**Aim of the exercise:** Each line of the data that includes "status" must be copied.
Supplied material START
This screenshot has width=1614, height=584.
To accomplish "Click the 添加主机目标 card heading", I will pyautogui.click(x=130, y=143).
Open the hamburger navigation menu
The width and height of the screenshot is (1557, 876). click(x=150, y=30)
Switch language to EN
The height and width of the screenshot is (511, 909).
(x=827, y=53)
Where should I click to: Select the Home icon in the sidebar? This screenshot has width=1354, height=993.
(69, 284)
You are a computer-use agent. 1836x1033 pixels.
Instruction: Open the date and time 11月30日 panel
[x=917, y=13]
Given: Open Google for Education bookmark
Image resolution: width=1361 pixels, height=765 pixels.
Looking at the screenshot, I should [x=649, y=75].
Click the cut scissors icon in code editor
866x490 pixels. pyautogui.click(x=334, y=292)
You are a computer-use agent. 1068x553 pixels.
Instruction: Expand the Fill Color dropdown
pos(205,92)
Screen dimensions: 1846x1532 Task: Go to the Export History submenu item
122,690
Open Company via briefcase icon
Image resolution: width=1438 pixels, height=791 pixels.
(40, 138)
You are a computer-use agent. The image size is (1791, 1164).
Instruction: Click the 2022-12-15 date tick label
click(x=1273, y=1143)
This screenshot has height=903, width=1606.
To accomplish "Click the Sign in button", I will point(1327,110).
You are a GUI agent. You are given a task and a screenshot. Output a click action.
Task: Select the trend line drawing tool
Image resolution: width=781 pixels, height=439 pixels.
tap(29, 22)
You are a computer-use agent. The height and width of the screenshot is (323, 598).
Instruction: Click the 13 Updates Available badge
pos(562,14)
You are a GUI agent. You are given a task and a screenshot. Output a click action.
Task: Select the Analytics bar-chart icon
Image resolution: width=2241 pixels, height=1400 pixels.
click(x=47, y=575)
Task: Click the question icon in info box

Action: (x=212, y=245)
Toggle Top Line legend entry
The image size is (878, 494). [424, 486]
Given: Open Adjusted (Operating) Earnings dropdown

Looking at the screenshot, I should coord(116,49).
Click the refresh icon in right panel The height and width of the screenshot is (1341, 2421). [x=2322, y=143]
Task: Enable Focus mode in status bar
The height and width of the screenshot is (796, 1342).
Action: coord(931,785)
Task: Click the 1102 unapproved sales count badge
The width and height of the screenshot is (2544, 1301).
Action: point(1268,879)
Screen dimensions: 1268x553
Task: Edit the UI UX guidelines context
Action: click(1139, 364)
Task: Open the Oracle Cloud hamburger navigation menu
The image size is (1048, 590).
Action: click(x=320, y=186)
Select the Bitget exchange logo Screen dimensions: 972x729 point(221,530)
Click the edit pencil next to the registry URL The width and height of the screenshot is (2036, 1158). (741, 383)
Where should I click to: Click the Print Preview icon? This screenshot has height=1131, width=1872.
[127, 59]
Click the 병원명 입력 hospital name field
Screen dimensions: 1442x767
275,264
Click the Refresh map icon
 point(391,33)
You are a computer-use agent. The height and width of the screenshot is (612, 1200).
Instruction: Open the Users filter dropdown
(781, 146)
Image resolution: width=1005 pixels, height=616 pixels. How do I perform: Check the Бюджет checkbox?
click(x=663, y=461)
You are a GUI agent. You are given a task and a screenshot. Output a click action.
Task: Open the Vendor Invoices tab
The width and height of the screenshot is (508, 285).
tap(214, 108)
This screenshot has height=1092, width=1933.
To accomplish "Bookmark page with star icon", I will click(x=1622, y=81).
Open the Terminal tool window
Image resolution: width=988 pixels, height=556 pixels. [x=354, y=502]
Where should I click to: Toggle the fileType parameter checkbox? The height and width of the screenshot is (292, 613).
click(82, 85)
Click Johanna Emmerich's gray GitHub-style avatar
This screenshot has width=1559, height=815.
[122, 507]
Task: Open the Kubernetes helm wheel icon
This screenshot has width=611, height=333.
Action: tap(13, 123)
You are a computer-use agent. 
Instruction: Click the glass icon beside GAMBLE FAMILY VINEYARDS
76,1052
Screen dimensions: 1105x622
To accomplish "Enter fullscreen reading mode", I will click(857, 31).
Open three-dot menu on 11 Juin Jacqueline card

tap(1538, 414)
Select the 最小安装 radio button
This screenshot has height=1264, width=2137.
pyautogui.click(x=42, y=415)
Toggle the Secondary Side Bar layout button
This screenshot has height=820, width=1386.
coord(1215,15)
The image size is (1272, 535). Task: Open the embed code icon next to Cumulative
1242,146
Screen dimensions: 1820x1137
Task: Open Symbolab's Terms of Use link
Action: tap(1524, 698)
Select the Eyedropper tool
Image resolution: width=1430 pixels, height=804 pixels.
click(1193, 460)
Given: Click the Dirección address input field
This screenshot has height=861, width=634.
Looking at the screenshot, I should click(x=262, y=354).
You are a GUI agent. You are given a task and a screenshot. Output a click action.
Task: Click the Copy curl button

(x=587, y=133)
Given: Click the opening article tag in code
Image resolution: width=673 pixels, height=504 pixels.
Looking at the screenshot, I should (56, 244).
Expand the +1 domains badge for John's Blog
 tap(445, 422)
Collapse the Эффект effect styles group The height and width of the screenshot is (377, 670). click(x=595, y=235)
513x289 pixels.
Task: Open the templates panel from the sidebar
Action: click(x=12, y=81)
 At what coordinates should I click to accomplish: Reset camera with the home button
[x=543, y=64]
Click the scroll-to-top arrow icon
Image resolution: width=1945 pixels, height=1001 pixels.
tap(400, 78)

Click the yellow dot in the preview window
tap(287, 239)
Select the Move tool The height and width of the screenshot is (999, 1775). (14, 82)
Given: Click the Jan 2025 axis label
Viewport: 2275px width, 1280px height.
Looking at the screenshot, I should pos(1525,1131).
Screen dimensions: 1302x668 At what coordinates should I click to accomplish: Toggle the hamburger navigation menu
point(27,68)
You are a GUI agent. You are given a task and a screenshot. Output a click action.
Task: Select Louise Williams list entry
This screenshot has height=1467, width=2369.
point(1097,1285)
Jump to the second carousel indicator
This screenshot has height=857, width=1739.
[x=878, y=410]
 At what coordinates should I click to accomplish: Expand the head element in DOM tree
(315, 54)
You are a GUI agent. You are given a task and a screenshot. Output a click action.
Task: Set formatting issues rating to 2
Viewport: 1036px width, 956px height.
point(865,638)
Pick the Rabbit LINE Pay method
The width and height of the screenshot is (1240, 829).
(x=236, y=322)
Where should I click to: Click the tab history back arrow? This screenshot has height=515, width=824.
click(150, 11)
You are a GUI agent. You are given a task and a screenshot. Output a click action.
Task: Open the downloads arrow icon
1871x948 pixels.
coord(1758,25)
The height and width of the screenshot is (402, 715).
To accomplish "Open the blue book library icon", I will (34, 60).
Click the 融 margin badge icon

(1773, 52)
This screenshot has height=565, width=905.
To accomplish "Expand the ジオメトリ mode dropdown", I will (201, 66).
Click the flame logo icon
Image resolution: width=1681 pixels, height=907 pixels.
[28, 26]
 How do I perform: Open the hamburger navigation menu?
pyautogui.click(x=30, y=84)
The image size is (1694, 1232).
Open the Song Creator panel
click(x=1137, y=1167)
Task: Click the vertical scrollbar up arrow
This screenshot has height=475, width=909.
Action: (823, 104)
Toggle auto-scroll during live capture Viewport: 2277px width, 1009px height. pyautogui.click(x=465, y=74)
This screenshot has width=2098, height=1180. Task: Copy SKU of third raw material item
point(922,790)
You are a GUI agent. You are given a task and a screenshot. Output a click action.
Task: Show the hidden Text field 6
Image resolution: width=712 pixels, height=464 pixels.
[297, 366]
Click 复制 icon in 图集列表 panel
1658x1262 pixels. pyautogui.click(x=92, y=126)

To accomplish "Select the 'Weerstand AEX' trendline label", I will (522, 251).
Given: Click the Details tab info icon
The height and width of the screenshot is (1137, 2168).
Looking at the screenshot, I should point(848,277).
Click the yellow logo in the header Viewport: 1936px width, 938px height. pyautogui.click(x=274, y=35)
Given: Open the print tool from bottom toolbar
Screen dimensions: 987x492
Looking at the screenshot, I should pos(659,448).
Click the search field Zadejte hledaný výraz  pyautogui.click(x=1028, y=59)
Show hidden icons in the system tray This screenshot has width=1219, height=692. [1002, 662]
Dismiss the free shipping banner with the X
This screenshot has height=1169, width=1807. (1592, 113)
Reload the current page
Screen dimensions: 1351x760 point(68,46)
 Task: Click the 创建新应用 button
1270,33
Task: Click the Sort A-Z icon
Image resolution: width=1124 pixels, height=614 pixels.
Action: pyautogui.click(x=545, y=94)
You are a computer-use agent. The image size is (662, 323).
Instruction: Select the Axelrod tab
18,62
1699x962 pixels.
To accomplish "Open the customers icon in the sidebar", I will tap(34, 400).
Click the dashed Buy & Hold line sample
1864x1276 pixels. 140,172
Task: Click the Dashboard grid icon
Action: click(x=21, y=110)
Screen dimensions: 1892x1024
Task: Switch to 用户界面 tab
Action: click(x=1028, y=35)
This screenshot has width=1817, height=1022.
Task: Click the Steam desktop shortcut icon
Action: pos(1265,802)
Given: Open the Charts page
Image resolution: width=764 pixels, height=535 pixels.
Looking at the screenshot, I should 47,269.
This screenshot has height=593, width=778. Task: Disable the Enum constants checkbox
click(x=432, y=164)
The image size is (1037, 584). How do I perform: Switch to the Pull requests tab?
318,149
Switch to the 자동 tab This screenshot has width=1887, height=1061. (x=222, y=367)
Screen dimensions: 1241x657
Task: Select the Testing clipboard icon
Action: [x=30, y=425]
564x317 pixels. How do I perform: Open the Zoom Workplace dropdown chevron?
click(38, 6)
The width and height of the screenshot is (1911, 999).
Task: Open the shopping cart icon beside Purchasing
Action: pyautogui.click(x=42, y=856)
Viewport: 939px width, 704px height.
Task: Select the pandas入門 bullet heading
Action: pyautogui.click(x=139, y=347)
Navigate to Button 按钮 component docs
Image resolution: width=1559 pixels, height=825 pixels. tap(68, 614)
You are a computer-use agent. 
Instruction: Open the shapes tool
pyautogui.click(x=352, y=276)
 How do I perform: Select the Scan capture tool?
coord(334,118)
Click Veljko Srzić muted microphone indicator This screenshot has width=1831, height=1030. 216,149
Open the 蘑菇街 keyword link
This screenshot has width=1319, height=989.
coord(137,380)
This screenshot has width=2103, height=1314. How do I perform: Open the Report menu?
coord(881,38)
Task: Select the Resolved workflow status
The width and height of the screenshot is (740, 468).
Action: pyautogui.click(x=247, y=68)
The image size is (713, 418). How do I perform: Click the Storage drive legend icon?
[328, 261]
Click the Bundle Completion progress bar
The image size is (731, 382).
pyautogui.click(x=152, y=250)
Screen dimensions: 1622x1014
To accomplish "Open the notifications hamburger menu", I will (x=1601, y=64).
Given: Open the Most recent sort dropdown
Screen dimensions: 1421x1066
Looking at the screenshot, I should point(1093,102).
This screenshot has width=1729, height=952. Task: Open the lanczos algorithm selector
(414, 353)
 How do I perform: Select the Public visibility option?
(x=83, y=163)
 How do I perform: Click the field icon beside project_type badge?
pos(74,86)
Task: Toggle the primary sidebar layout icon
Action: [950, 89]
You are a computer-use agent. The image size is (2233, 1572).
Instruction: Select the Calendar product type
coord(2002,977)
Supplied material END
**Answer for the task:**
Task: Enable Focus mode in status bar
Task: Select the Resolved workflow status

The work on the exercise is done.